69 我與我(9)
而方鏽那邊, 他蹲點許久,也終于蹲到了這兩個多出來的“玩家”的動向。
整棟樓所有玩家似乎都會觸發不是很重要的主線任務,比如說做飯, 比如說打掃衛生,比如說輔導作業這種仿佛在過家家的任務。
方鏽大概觀察了一圈, 發現所有人都會在定時的點做事, 很明顯是任務的影響。
可同樣的,除了這些以外,也沒有一個玩家觸發其他的任務。
新模式麽?
方鏽飄在空中, 看着那兩個“玩家”問其他玩家要不要打破鏡子試一試。
其中一個是個高個子,他說:“我們這耗着也不是事, 不可能就這樣扮家家酒下去…萬一方鏽已經找到了解題方法,已經快要出去了呢?我們不能就這樣耗在這裏吧?”
另外一個是一個滿臉橫肉的光頭,他也道:“我贊成, 反正我們有那麽多面鏡子,不如打破一面試試看, 萬一出現轉機了呢?”
四個玩家中其中有一個理性公會的,他推了推自己的眼睛,皺着眉道:“如果打破鏡子, 那麽會有多個鏡面照出我們。而且前情提要裏提到了鏡子,我覺得這是一個很關鍵的點,我們不能在沒有線索的情況下那麽冒失。”
高個子:“可如果打破鏡子就能觸發真正的主線任務呢?你也說了,鏡子也許是一個很關鍵的點。在這個游戲世界裏,誰不是在随時冒險?你們理性公會的也太膽小了吧。”

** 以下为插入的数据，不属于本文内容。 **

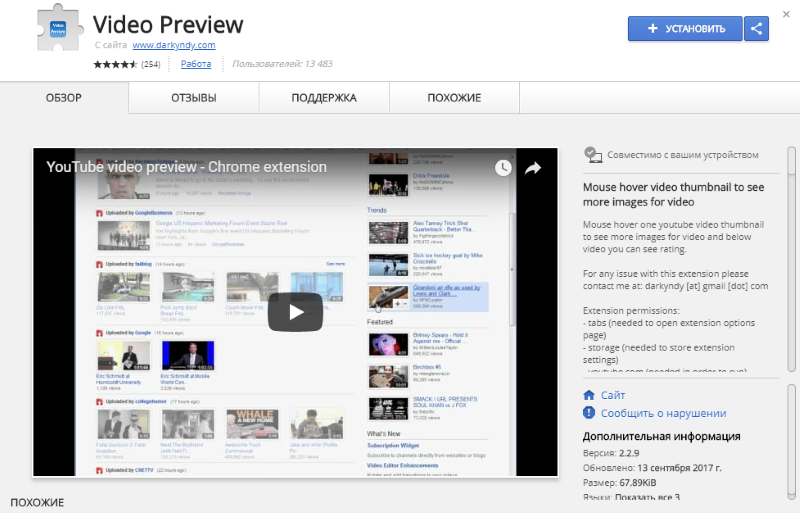Go to the ОБЗОР tab
The height and width of the screenshot is (513, 800).
tap(64, 98)
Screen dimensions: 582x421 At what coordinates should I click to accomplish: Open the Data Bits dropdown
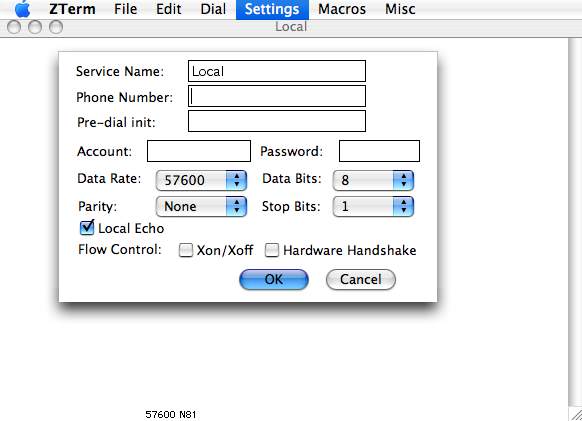click(x=373, y=180)
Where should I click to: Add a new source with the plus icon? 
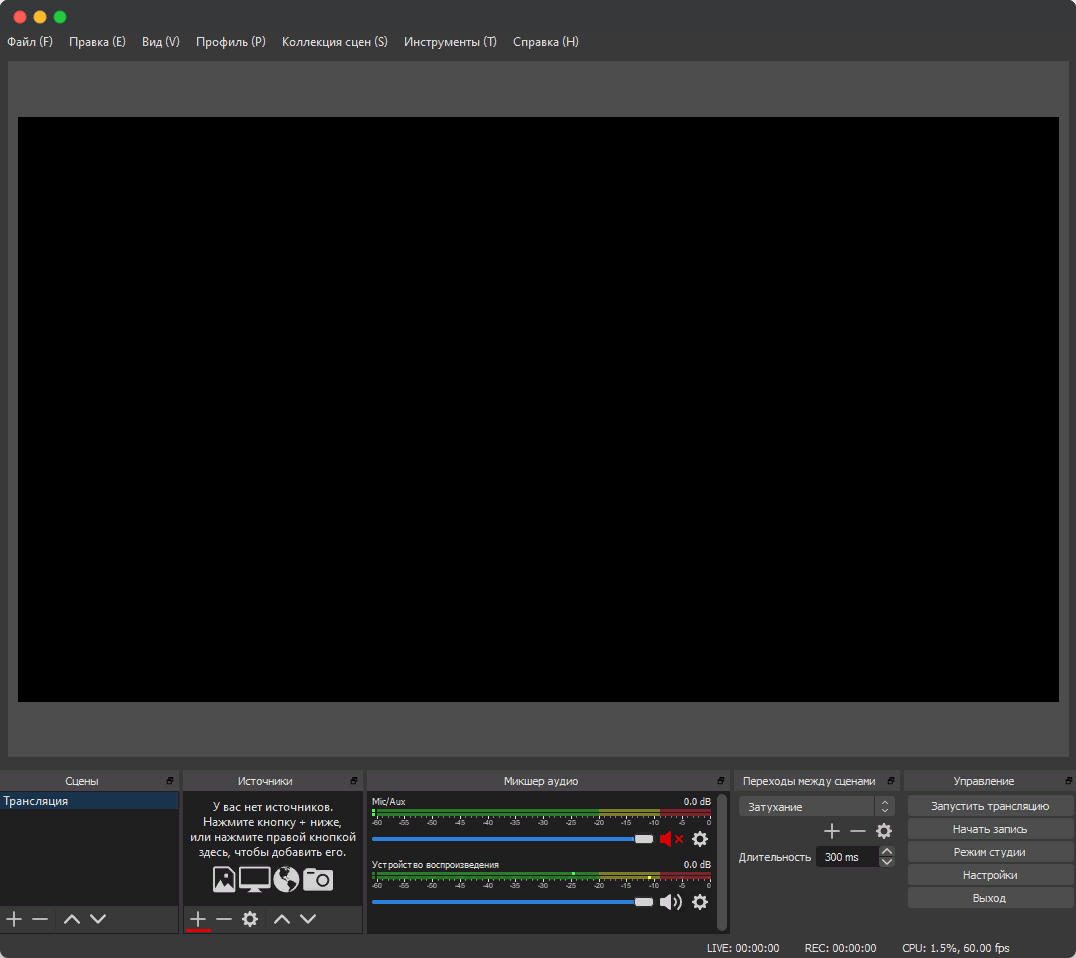pyautogui.click(x=198, y=919)
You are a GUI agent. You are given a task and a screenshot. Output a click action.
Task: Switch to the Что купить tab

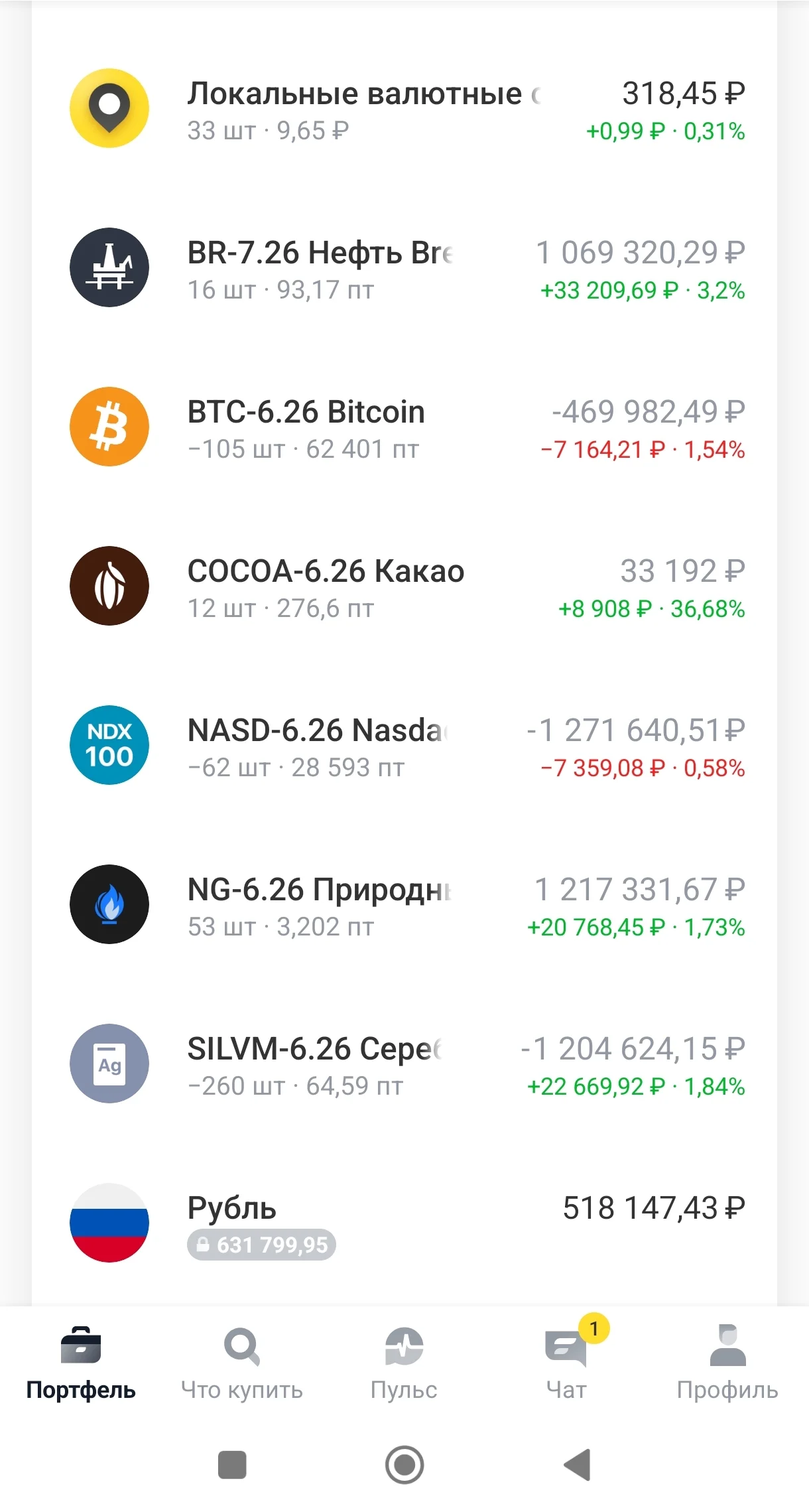pos(242,1363)
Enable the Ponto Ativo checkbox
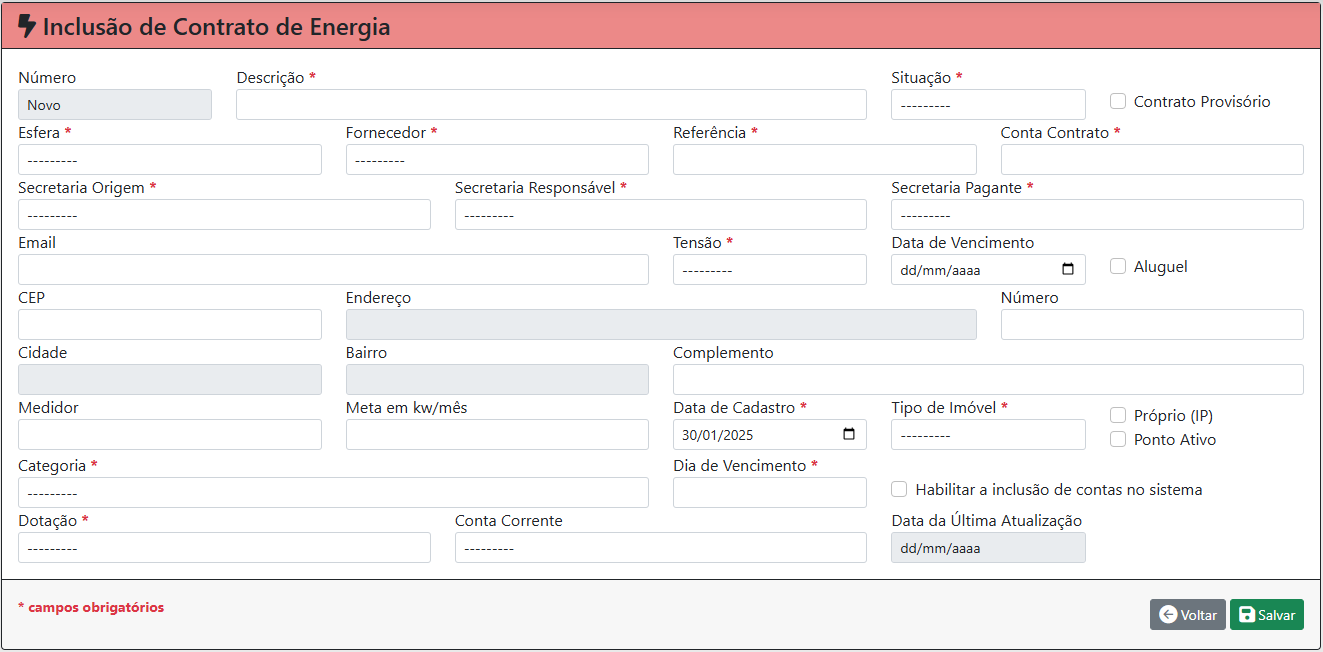The width and height of the screenshot is (1323, 652). 1118,439
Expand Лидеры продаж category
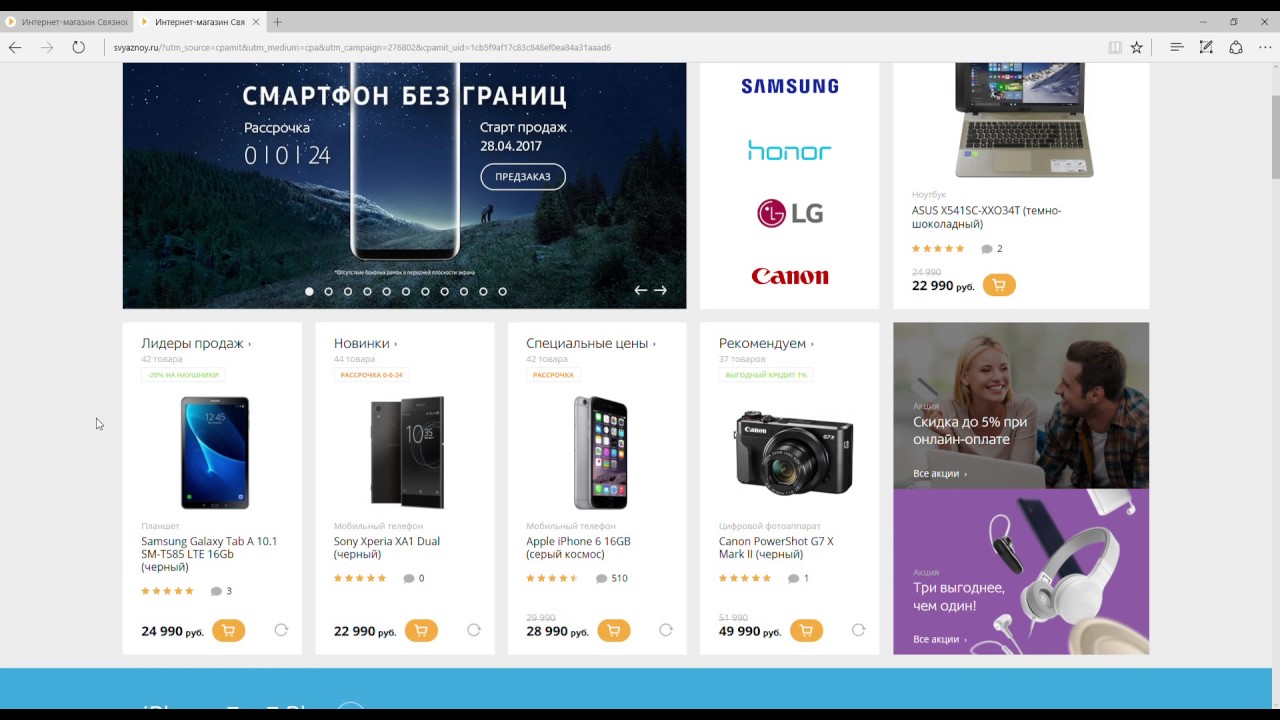The image size is (1280, 720). click(x=196, y=343)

理性公會的人看他一眼, 光頭出來打圓場:“別吵了, 我們投票表決吧, 少數服從多數。”
他舉起手:“我同意打破鏡子試一下。”
高個子也舉起手:“兩票。”
剩下的玩家你看我我看你, 也舉起來了兩個。
其中一個還是影子公會的:“大家都是有實力的高玩,除非是什麽必死的節點,不然我不信打破一面鏡子能讓我們怎麽樣。”
理性公會的玩家嘆了口氣:“好吧。”
他望着那面鏡子:“我只是覺得這些鏡子讓我看起來有點不太舒服。”
“別想了。”另外一位沒舉手的玩家捏了捏他的肩膀:“你的SAN值待會又要掉了。”
——發現恐懼在這棟樓裏會被無限放大從而過度影響SAN值的不只有劉烊他們,在座的各位都是精英,習慣時時刻刻看一眼自己的SAN值,當他們發現他們進了副本後很容易受到驚吓時,就察覺到了這一點。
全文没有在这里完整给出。